## [Textauszug]
<<<<
Die „Engineers of Jihad“: Islamist + Ingenieur = Terrorist?

Unter den islamistischen Terroristen befinden sich auffällig viele Ingenieure. Zwei Wissenschaftler versuchen, dieses Phänomen zu erklären.

Ein brennender Turm des World Trade Center in New York am 11. September 2001

Ein Werk von Ingenieuren: 9/11 Foto: dpa

Terroristische Anschläge scheinen in der Öffentlichkeit den Reflex auszulösen, sich die religiöse Sozialisation, die Bildungswege, die Berufstätigkeiten, die kriminellen Karrieren, den Familienhintergrund, die sexuellen Präferenzen, die psychiatrischen Krankengeschichten, die Gewohnheiten in puncto Drogenkonsum oder Computerspielfrequenz der Attentäter anzusehen – wohl in der Hoffnung, über die Verortung der Attentäter in der Sozialstruktur Aufklärung über ihre Motive zu erhalten und somit zukünftig Anschläge von Personen mit ähnlichen sozialstrukturellen Merkmalen verhindern zu können.

Je nach Blickwinkel geraten dann unterschiedliche Merkmale in den Mittelpunkt. Während es wenig verwunderlich ist, dass der überwiegende Anteil islamistischer, hinduistischer oder evangelikaler Attentäter einen starken religiösen Hintergrund hat, fallen andere soziostrukturelle Merkmale wie der hohe Prozentsatz von Kleinkriminellen unter den islamistischen Attentätern in Belgien und Frankreich oder der hohe Anteil von Personen mit psychischen Störungen unter terroristischen Einzeltätern auf.
>>>>
## [Angezeigte Daten]
<<<<
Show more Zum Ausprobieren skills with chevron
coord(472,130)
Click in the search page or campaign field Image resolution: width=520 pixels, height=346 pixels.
>>>>
## [Aufgabe 1]
Übertragen Sie den Satz „Je nach Blickwinkel geraten dann unterschiedliche Merkmale in den Mittelpunkt.“ aus dem Text über Ingenieure unter islamistischen Terroristen ins Englische.
## [Aufgabe 2]
Schreiben Sie aus dem Text über Ingenieure unter islamistischen Terroristen den Abschnitt von „Je nach Blickwinkel“ bis einschließlich „terroristischen Einzeltätern auf.“ wortgetreu ab.
Die Zeilen sind hierfür ohne Belang.

## [Vollständige Ausgabe 1]
Depending on the perspective, different characteristics then come into focus.

## [Vollständige Ausgabe 2]
Je nach Blickwinkel geraten dann unterschiedliche Merkmale in den Mittelpunkt. Während es wenig verwunderlich ist, dass der überwiegende Anteil islamistischer, hinduistischer oder evangelikaler Attentäter einen starken religiösen Hintergrund hat, fallen andere soziostrukturelle Merkmale wie der hohe Prozentsatz von Kleinkriminellen unter den islamistischen Attentätern in Belgien und Frankreich oder der hohe Anteil von Personen mit psychischen Störungen unter terroristischen Einzeltätern auf.